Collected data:
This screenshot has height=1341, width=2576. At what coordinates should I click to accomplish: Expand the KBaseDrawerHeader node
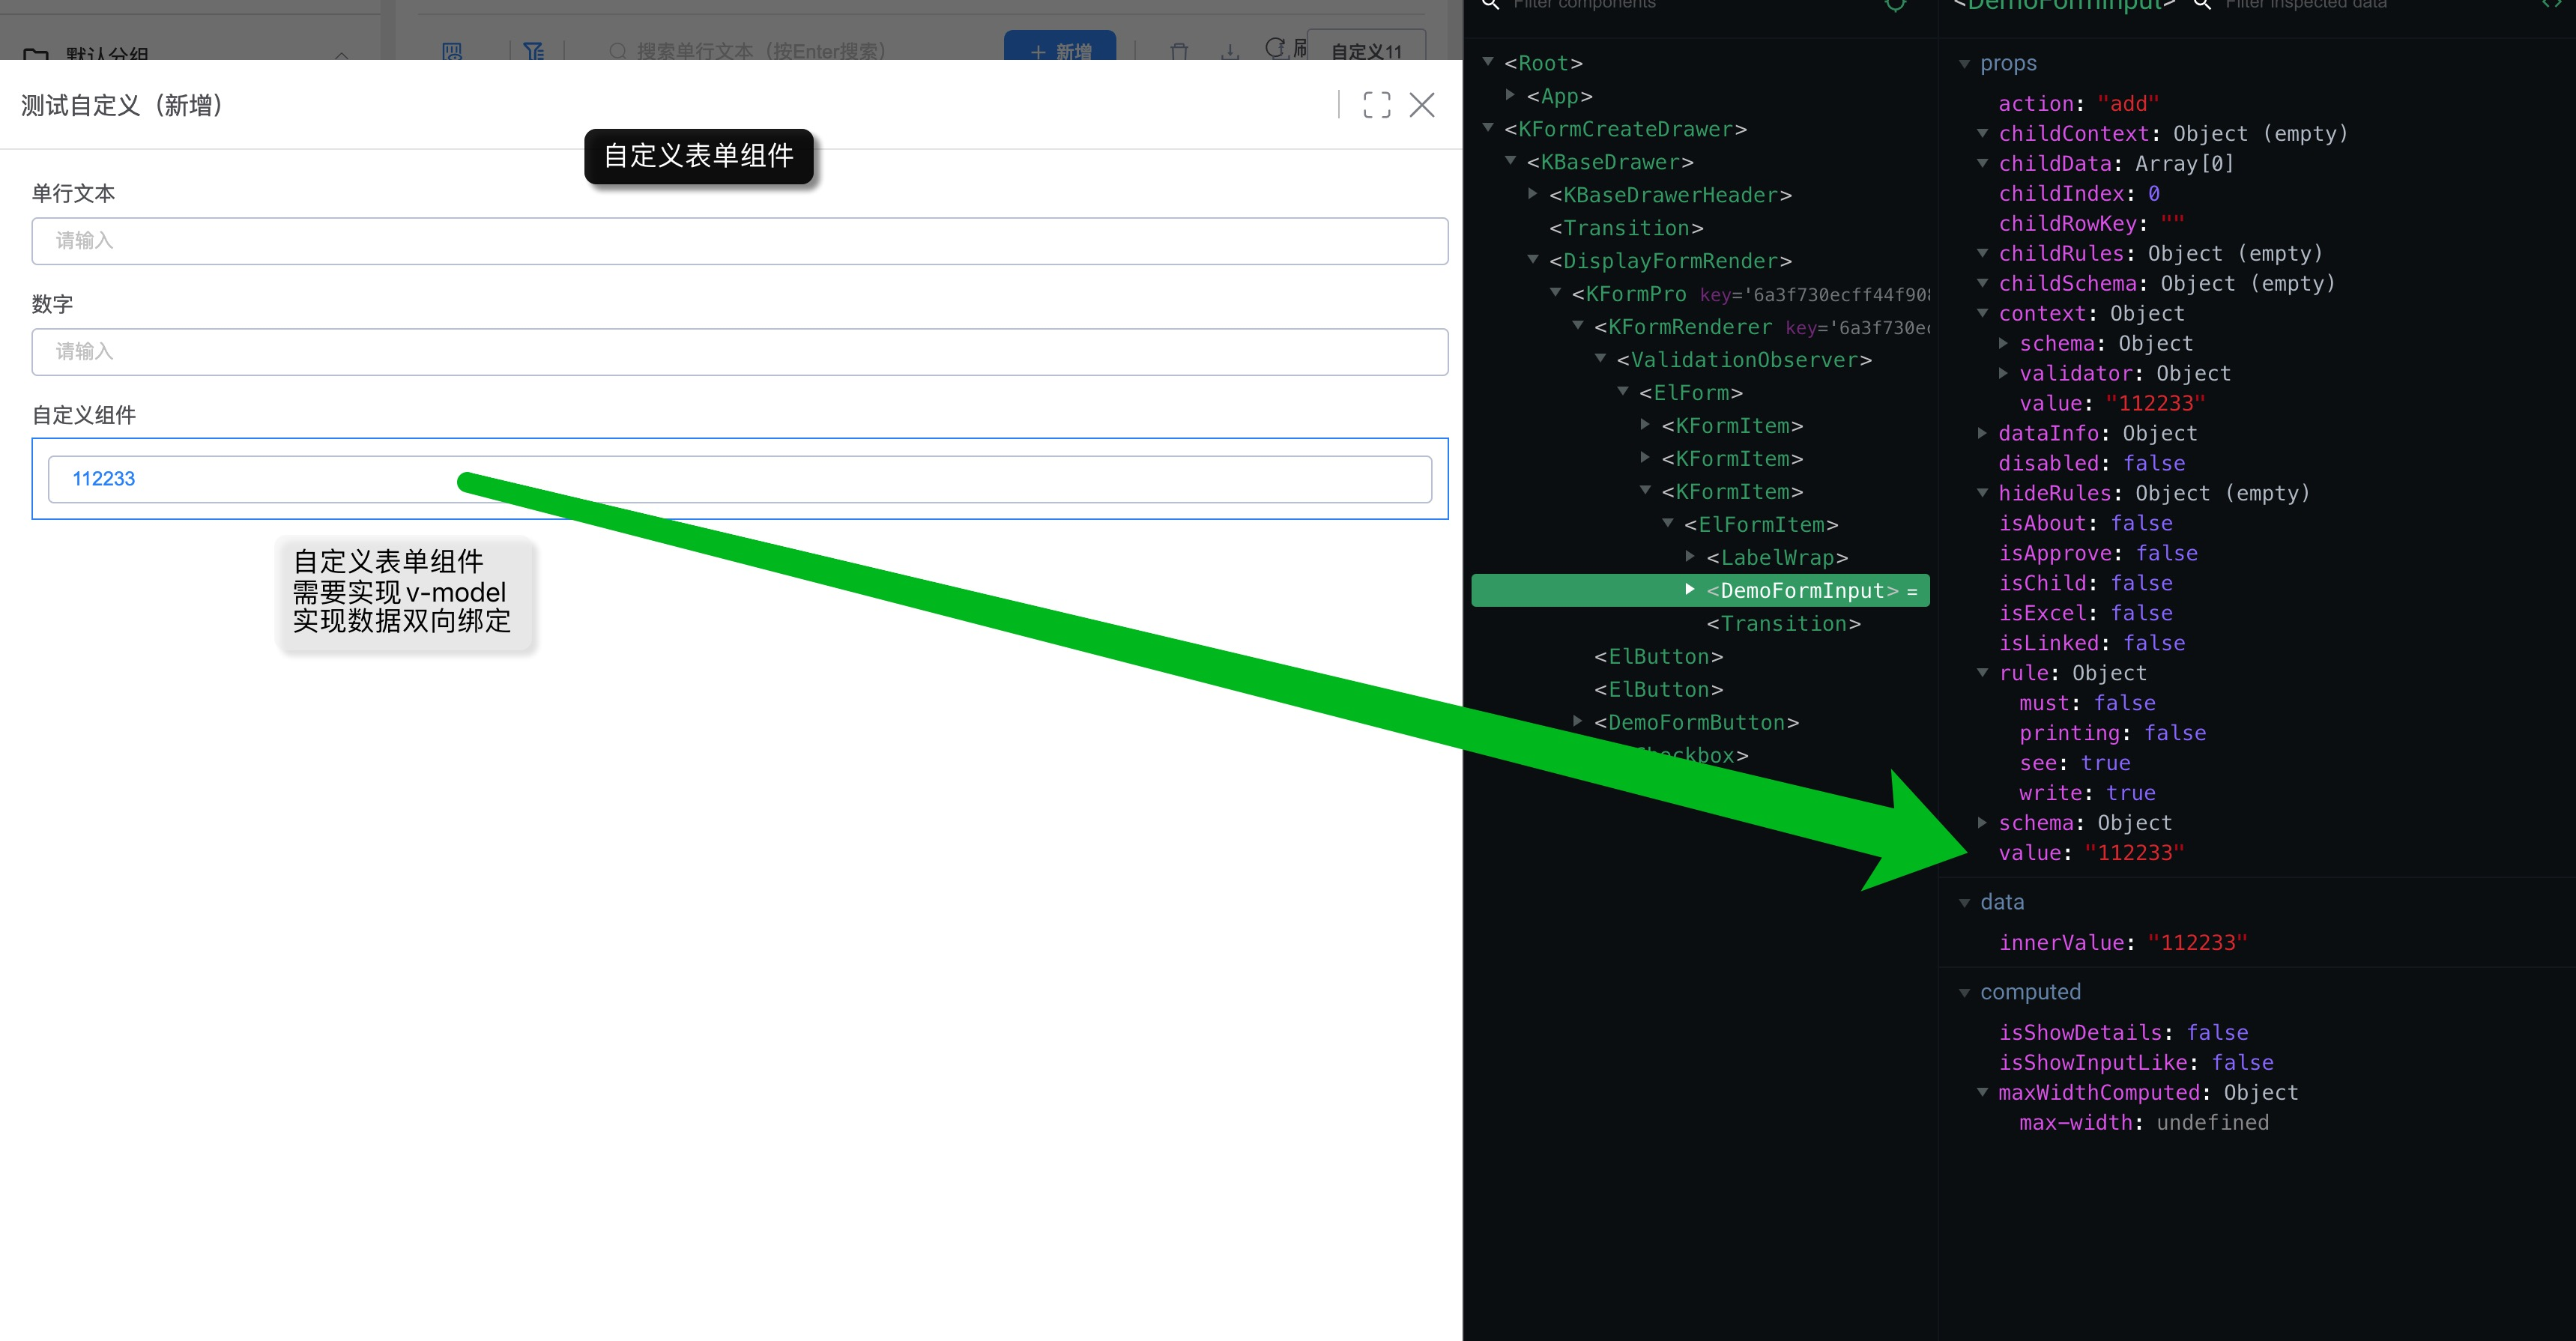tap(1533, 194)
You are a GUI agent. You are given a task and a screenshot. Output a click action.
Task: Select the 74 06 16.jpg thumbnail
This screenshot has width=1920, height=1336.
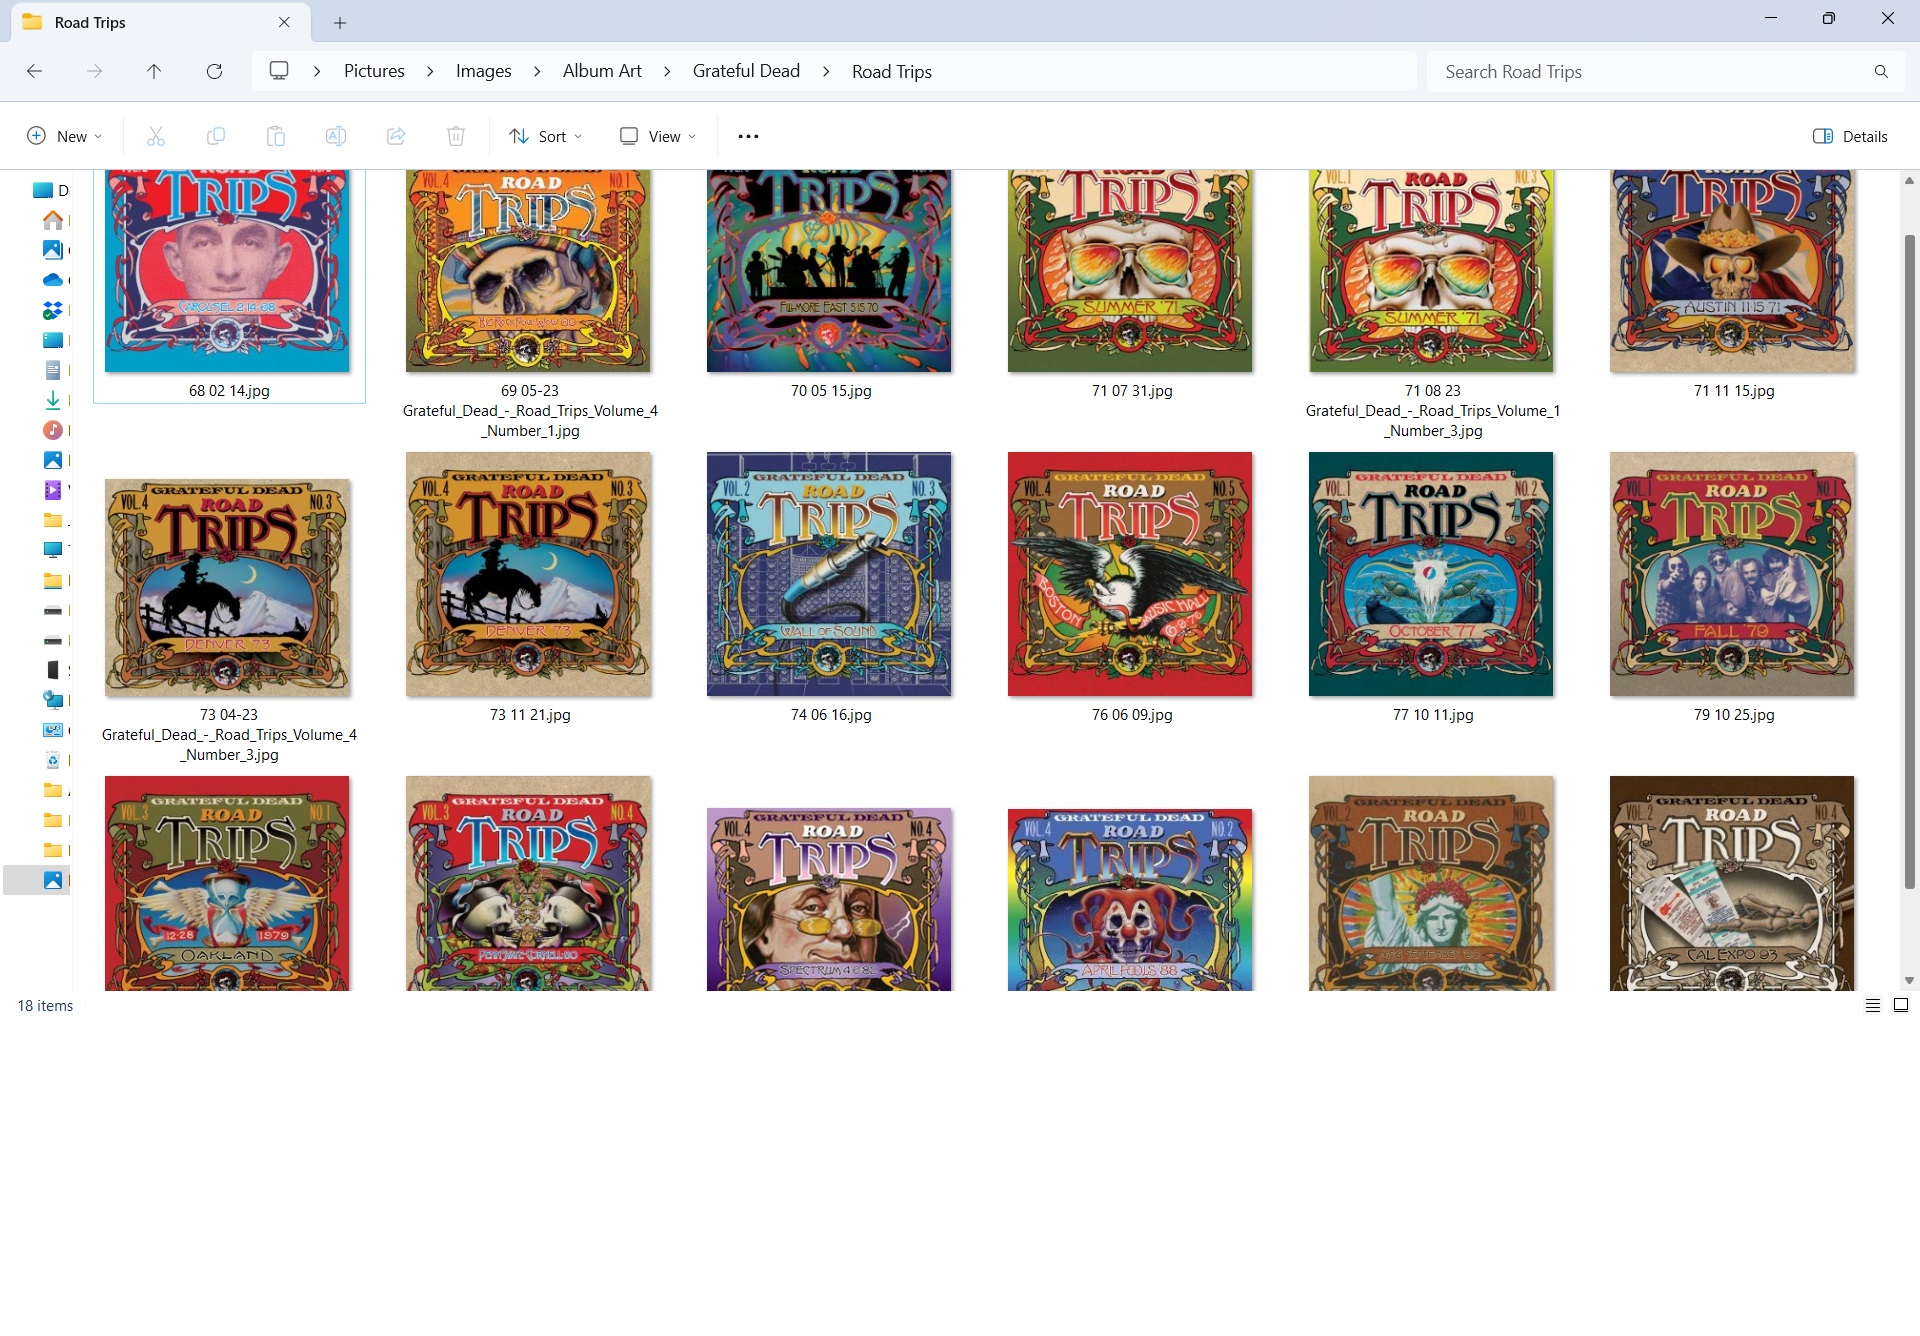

■ Exercise details ■
Once the pictures are removed, set down what remains of the entries above exactly.

■ Output ■
This screenshot has height=1341, width=2576. At what coordinates should I click to accomplish: Expand the KBaseDrawerHeader node
tap(1533, 194)
You are a GUI agent. You are given a task and a screenshot. Output a click action.
Task: Select the 74 06 16.jpg thumbnail
This screenshot has width=1920, height=1336.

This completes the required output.